IMO you are not ready to do this-not even close...juice is only 10% of what you need. the other 90% is up to you.

----------


## Heavy_Lifter2008

thank u bro, i will hold off for just now.

----------


## PROTEINSHAKE

i read your other thread & it doesnt sound like you are waiting..I would like SMAN to give his opinion since he was involved in your OTHER thread

----------


## Heavy_Lifter2008

iam holding off guys, i will read up more and change my life style (eating etc)

----------


## SMAN12b

> iam holding off guys, i will read up more and change my life style (eating etc)



WOW! Sorry naked, wish I would have seen this first!

PTB, please dont' take this wrong, but your BODY is NOT ready to be injecting anything just yet!!

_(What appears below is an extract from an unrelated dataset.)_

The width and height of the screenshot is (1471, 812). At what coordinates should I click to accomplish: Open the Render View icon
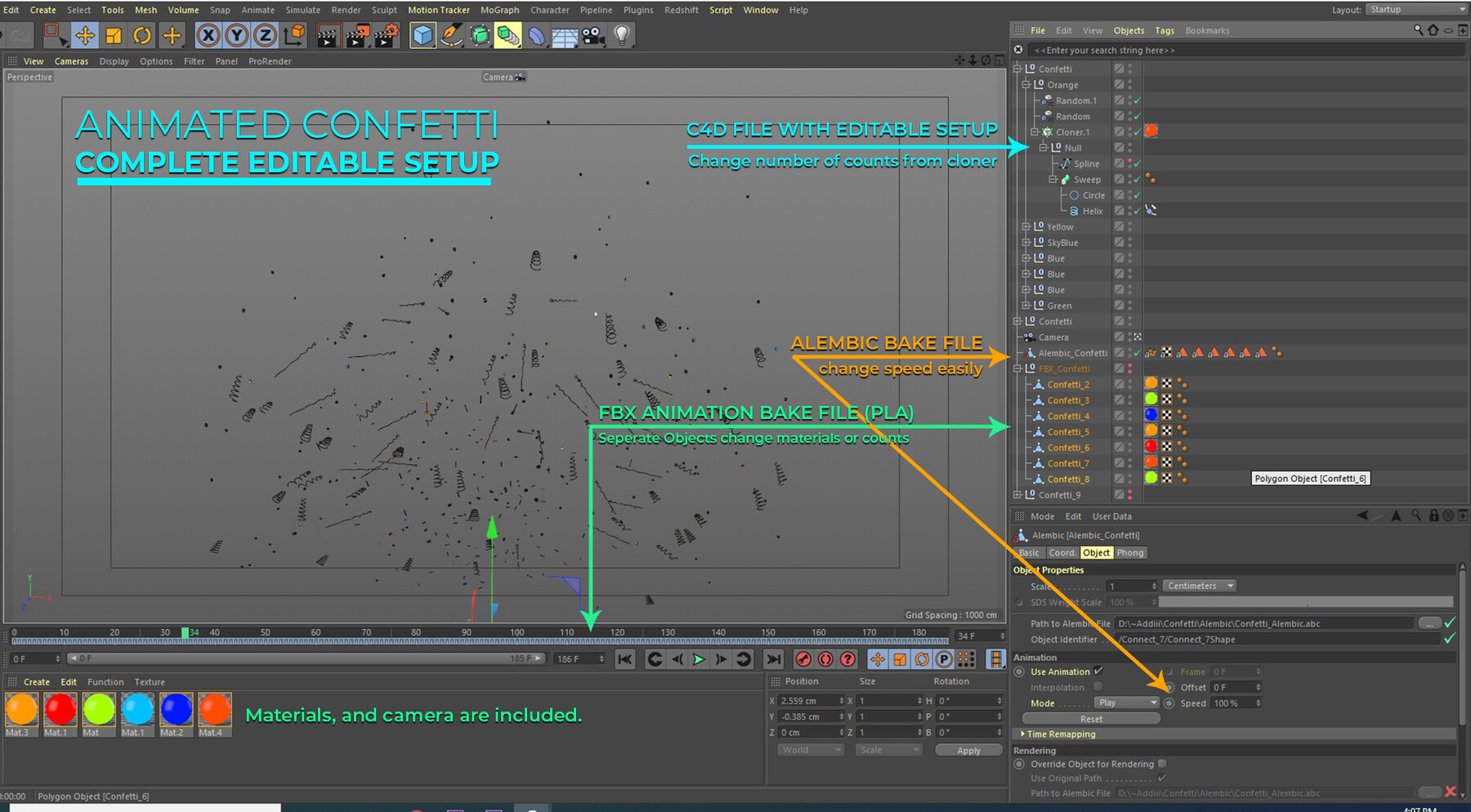point(329,35)
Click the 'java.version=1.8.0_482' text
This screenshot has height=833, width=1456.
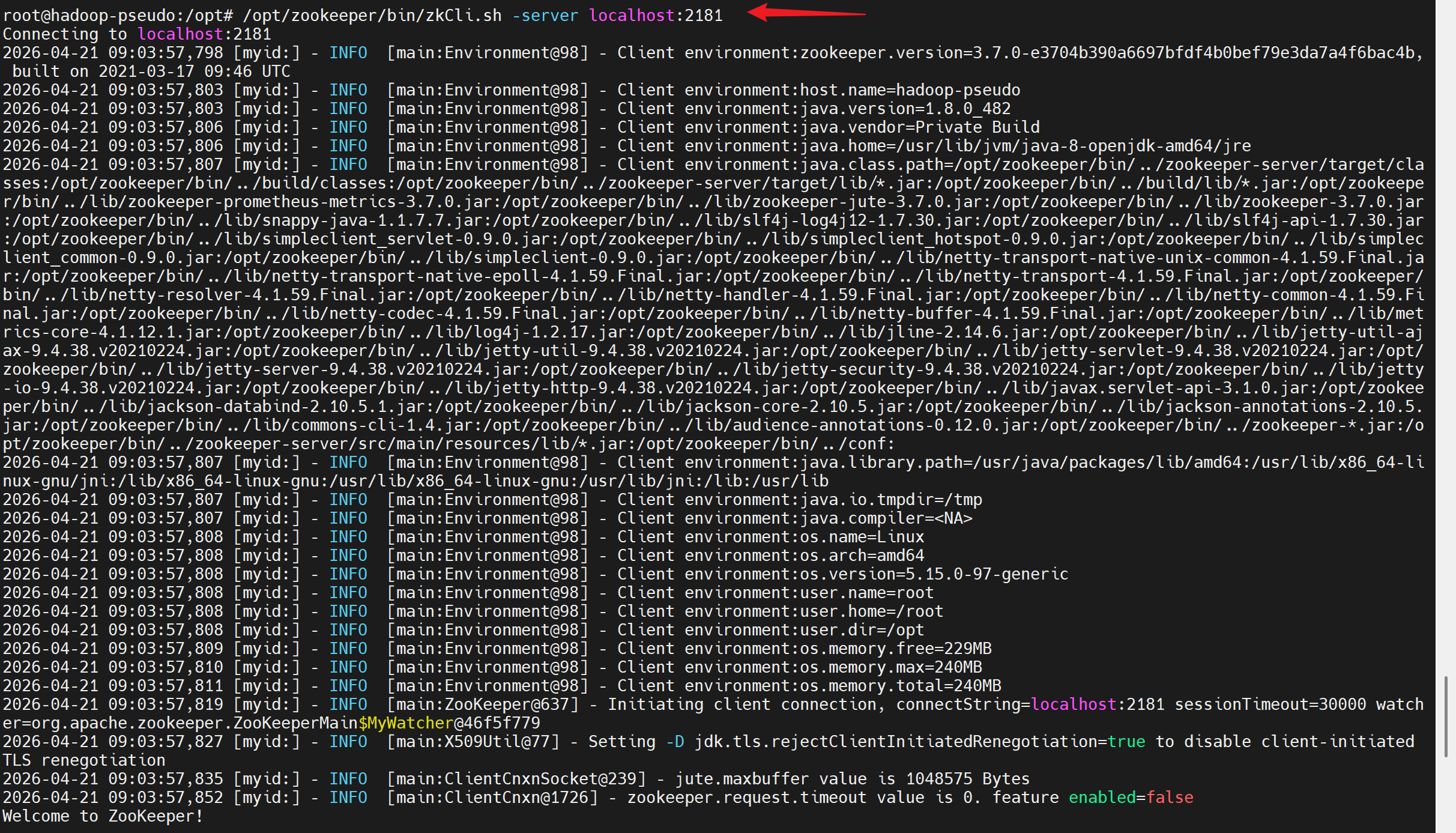coord(905,109)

You are not gaining because your diet is VERY lacking!! That is the first place I would start

You are not gaining because your training is VERY lacking. It takes a few years of SOLID weekly steady consistant PROPER training to develop muscle tissue!!!!!

If you decide to proceed with the use of AAS at this point, I feel you will NOT see the gains that you are expecting from them and you will either (A) think you need to take more, which would be worse, (B) think you got fake gear, and whine about it (C) have health problems that you won't even realize til its too late

ALSO, PCT is the MOST important part of ANY cycle, even low dose, your HPTA WILL be shut down and if you dont' take the right anchillaries you will have problems GUARENTEED and you will not keep any gains you may have made.

----------


## PROTEINSHAKE

> iam holding off guys, i will read up more and change my life style (eating etc)




are you convinced to NOT do anything AAS wise just yet?? good luck bro...any & all the info you need is here!! just learn & hit the gym & EAT!!

peace

----------